### Written request
Format each line of the listing below as a string in a JSON list, one string per line, leaving out blank lines and the pictures.

### Data entries

· · · · ·

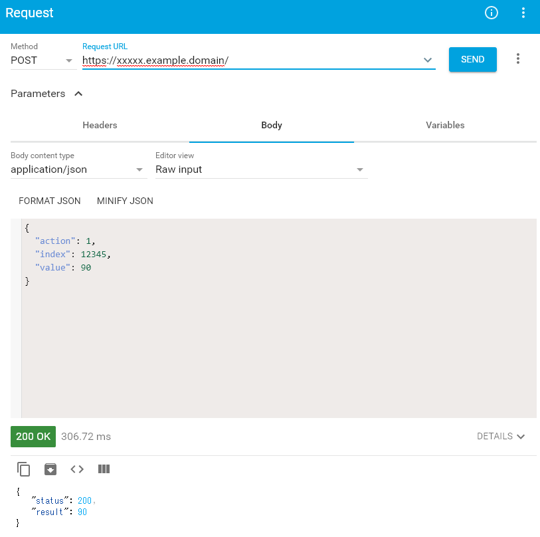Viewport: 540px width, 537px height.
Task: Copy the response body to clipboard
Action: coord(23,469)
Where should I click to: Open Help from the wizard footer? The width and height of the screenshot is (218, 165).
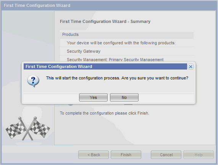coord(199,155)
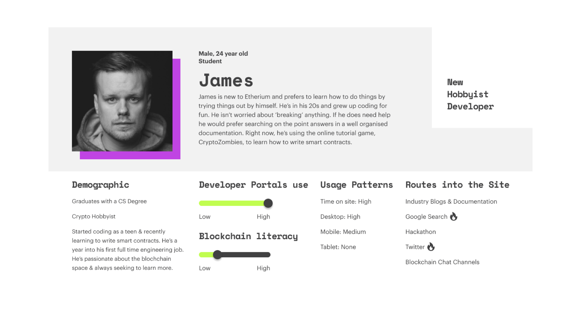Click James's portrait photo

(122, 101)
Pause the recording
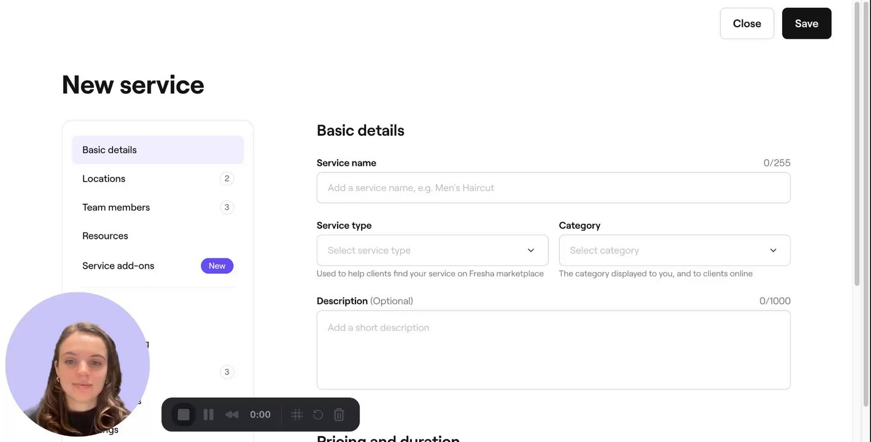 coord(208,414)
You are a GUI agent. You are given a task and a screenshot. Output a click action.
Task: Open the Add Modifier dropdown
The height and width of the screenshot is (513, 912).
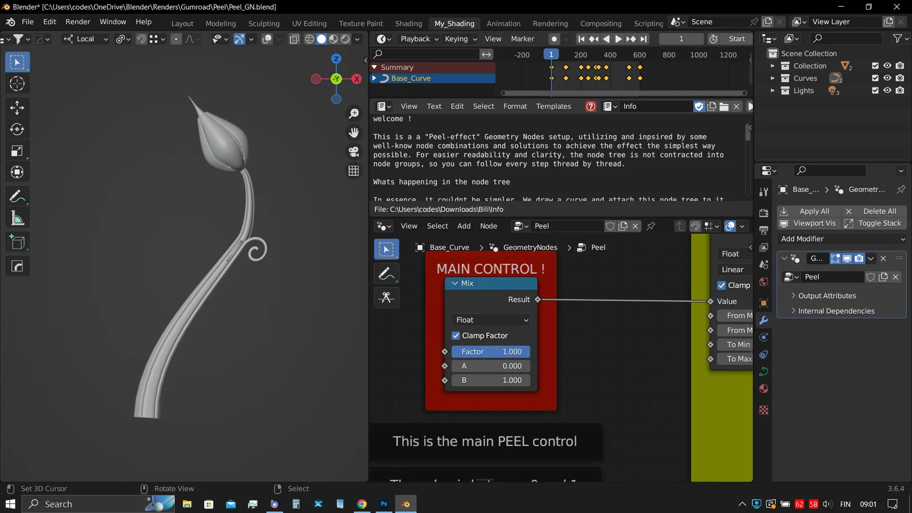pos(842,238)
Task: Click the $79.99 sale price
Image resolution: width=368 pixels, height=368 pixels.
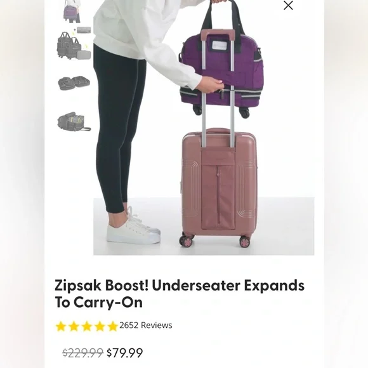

· · · · ·

### Exercise result
[
  "Viewport: 540px width, 537px height.",
  "Task: Copy the response body to clipboard",
  "Action: coord(23,469)",
  "Where should I click to: Open Help from the wizard footer? The width and height of the screenshot is (218, 165).",
  "coord(199,155)",
  "Click James's portrait photo",
  "(122, 101)",
  "Pause the recording",
  " coord(208,414)",
  "You are a GUI agent. You are given a task and a screenshot. Output a click action.",
  "Task: Open the Add Modifier dropdown",
  "The height and width of the screenshot is (513, 912).",
  "pos(842,238)",
  "Task: Click the $79.99 sale price",
  "Image resolution: width=368 pixels, height=368 pixels."
]